● **Instructions for the task**: This exercise calls for every record to be set down again, exactly and in full.

Segment Open

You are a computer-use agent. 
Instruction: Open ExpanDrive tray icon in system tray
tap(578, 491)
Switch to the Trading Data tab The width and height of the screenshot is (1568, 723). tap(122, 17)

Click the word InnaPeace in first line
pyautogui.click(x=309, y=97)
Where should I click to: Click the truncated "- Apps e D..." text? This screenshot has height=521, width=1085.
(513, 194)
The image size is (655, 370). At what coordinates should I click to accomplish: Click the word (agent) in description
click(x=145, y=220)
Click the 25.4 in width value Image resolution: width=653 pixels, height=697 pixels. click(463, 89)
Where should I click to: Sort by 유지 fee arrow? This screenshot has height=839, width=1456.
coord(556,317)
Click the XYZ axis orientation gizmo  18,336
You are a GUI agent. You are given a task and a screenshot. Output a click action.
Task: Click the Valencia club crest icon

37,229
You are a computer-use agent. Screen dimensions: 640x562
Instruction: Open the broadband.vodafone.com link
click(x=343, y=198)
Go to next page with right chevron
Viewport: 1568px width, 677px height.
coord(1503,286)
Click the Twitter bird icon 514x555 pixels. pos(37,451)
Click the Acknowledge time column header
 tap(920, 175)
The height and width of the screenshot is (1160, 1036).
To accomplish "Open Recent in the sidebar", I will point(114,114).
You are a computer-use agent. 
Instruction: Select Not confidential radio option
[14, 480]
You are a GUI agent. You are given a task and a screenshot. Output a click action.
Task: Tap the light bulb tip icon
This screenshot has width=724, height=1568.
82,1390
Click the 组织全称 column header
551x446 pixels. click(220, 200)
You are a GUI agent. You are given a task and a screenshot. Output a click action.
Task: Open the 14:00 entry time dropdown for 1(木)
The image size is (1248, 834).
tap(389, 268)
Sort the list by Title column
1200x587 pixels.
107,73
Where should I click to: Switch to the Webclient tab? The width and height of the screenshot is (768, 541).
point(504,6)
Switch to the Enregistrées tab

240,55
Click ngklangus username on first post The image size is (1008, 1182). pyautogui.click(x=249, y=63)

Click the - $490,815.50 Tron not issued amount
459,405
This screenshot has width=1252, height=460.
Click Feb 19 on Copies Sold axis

Segment Closed

● **Answer to this exercise**:
You are a computer-use agent. 
Instruction: Open ExpanDrive tray icon in system tray
tap(578, 491)
Switch to the Trading Data tab The width and height of the screenshot is (1568, 723). tap(122, 17)

Click the word InnaPeace in first line
pyautogui.click(x=309, y=97)
Where should I click to: Click the truncated "- Apps e D..." text? This screenshot has height=521, width=1085.
(513, 194)
The image size is (655, 370). At what coordinates should I click to accomplish: Click the word (agent) in description
click(x=145, y=220)
Click the 25.4 in width value Image resolution: width=653 pixels, height=697 pixels. click(463, 89)
Where should I click to: Sort by 유지 fee arrow? This screenshot has height=839, width=1456.
coord(556,317)
Click the XYZ axis orientation gizmo  18,336
You are a GUI agent. You are given a task and a screenshot. Output a click action.
Task: Click the Valencia club crest icon

37,229
You are a computer-use agent. Screen dimensions: 640x562
Instruction: Open the broadband.vodafone.com link
click(x=343, y=198)
Go to next page with right chevron
Viewport: 1568px width, 677px height.
coord(1503,286)
Click the Twitter bird icon 514x555 pixels. pos(37,451)
Click the Acknowledge time column header
 tap(920, 175)
The height and width of the screenshot is (1160, 1036).
To accomplish "Open Recent in the sidebar", I will point(114,114).
You are a computer-use agent. 
Instruction: Select Not confidential radio option
[14, 480]
You are a GUI agent. You are given a task and a screenshot. Output a click action.
Task: Tap the light bulb tip icon
This screenshot has width=724, height=1568.
82,1390
Click the 组织全称 column header
551x446 pixels. click(220, 200)
You are a GUI agent. You are given a task and a screenshot. Output a click action.
Task: Open the 14:00 entry time dropdown for 1(木)
The image size is (1248, 834).
tap(389, 268)
Sort the list by Title column
1200x587 pixels.
107,73
Where should I click to: Switch to the Webclient tab? The width and height of the screenshot is (768, 541).
point(504,6)
Switch to the Enregistrées tab

240,55
Click ngklangus username on first post The image size is (1008, 1182). pyautogui.click(x=249, y=63)

Click the - $490,815.50 Tron not issued amount
459,405
This screenshot has width=1252, height=460.
Click Feb 19 on Copies Sold axis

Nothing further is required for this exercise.